И хотя в качестве читателей или зрителей «Вишневого сада» мы понимаем, что время дворянских гнезд миновало, что им должен прийти конец и что Лопахин рубит сад, подчиняясь не только своей выгоде, но и инстинктивно ощущаемой им исторической миссии своего класса (а Трофимов активно внушает Ане враждебное чувство к саду, напоминая о жестокой доле крепостных, работавших в имении14), — нам больно слышать стук топора по вишневым деревьям. Потому что сад рубить нельзя: это равносильно убийству. Так в пьесе завершились и боль об оскудении родной природы, и идея ее защиты, прозвучавшие с особой силой в творчестве Чехова второй половины 80-х годов («Свирель», «Степь»).
Во второй половине 80-х годов, в повести «Степь», появляется и поэтический образ цветущей вишни. Мы имеем в виду не жалкий вишневый садик с плетнем, уже, кстати, отцветший, в стороне от постоялого двора, а образ вишневых деревьев в воспоминаниях Егорушки. Глядя в первой главе с брички на июльскую зелень кладбищенской вишни, он воображает, как красиво она цветет весной. И как потом на белом мраморе памятников выступают багряные точки поспевших уже вишен. Упоминанием вишневых деревьев над могилой бабушки в шестой главе образ закрепляется в своей связи с мотивом вечности и конца человеческой жизни.
То, что в «Степи» было деталью, хотя и яркой, на длинном пути мальчика, в «Вишневом саде» развернулось в символический образ, на котором держится вся поэтическая структура пьесы.
Эта перекличка (как и близость судьбы сада с мотивом оскудения природы) не случайна. «Вишневый сад» с творчеством второй половины 80-х годов связывает прочное поэтическое родство.
Есть в «Степи» и еще мотивы, которые, попав на почву «Вишневого сада», обогатились дополнительными смыслами.
Во время грозы был момент, когда Егорушка ясно видел великанов с длинными пиками, шедших за обозом. Но когда подводы остановились и великаны подошли близко, Егорушка понял, что это были просто мужики с вилами на плечах. В поэтике степного пейзажа галлюцинация с великанами давала тот же зрительный эффект, что и куст, казавшийся в вечерней мгле силуэтом монаха. Впечатлительному ребенку мир виделся в сопряжении фантастического и реального. Явление этих великанов Егорушке и развенчание их — показатель постоянной работы мысли маленького героя, его духовного роста, не прекращавшегося и в дороге. Здесь была немудреная философия, которой Егорушку учила жизнь: мир сказки и мир действительности на самом деле разъединены.

ФРАГМЕНТ ДАННЫХ ▸
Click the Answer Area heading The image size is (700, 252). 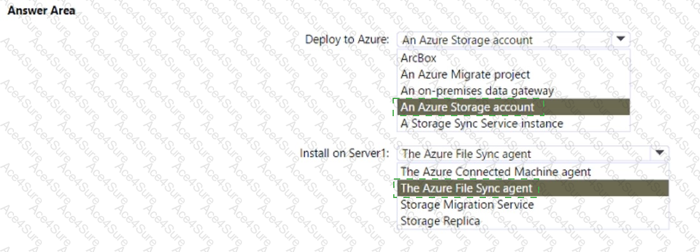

ЗАДАНИЕ 1 ▸
Кем оказались великаны с длинными пиками, когда подводы остановились и они подошли к Егорушке? Ответ найдите в отрывке о «Степи» и «Вишневом саде».
ЗАДАНИЕ 2 ▸
Перечислите все произведения Чехова, названия которых приведены в отрывке о «Степи» и «Вишневом саде».
ЗАДАНИЕ 3 ▸
Продолжите отрывок о «Степи» и «Вишневом саде» с последнего предложения.

ОТВЕТ 1 ▸
Это были просто мужики с вилами на плечах.

ОТВЕТ 2 ▸
«Вишневый сад», «Свирель», «Степь».

ОТВЕТ 3 ▸
Мотив великанов возникает во втором действии «Вишневого сада». В ответ на тираду Трофимова против модной теории «гордого человека» раздаются две реплики: одна — Лопахина, кончающаяся словами, что в стране с такими просторами люди «должны бы по-настоящему быть великанами...», другая — Раневской, замечающей, что великаны хороши только в сказках, «а так они пугают». Но согласием Раневской с Егорушкой (который сказки любил, но в жизни «великанов» испугался) развенчание мотива в пьесе только начинается. После паузы появляется фигура Епиходова с гитарой в дали сцены, и Раневская задумчиво говорит: «Епиходов идет...», и, как эхо, ее слова повторяет Аня. Вот она, действительность, которая вместо «гордых людей» и великанов предлагает недотеп, — таков смысл композиционного включения епиходовской темы в эту сцену. Нить, протянутая от Егорушкиного видения, закрепилась на высшей критической точке.
Знаменитые символические звуки «вишневого сада» родились не только как воспоминание художника о когда-то слышанных раскатах сорвавшейся бадьи в донецкой шахте (например, во время посещения усадьбы Кравцовых). Они были продолжением уже не однажды реализованных поэтических образов.
Долгий разговор о загадочных кладах в рассказе «Счастье» дважды сопровождается звуковым эффектом. В первый раз он возникает описательно — как воспоминание о прошлом в устах старого пастуха: «Перед волей у нас три дня и три ночи скеля гудела. Сам слыхал». Во второй раз звук врывается из действительности в рассказы старика о кладах, в которых зарыто народное счастье: «Что-то вдали грозно ахнуло, ударилось о камень и побежало по степи, издавая: «тех! тех! тех! тех!» Объяснение звуку дается тут же точное и определенное: «Это в шахтах бадья сорвалась».
Для южнорусского колорита местности, в которой происходит действие «Вишневого сада», эпизод с сорвавшейся бадьей вполне уместен. И Чехов ввел его. Но — лишил бытовой определенности.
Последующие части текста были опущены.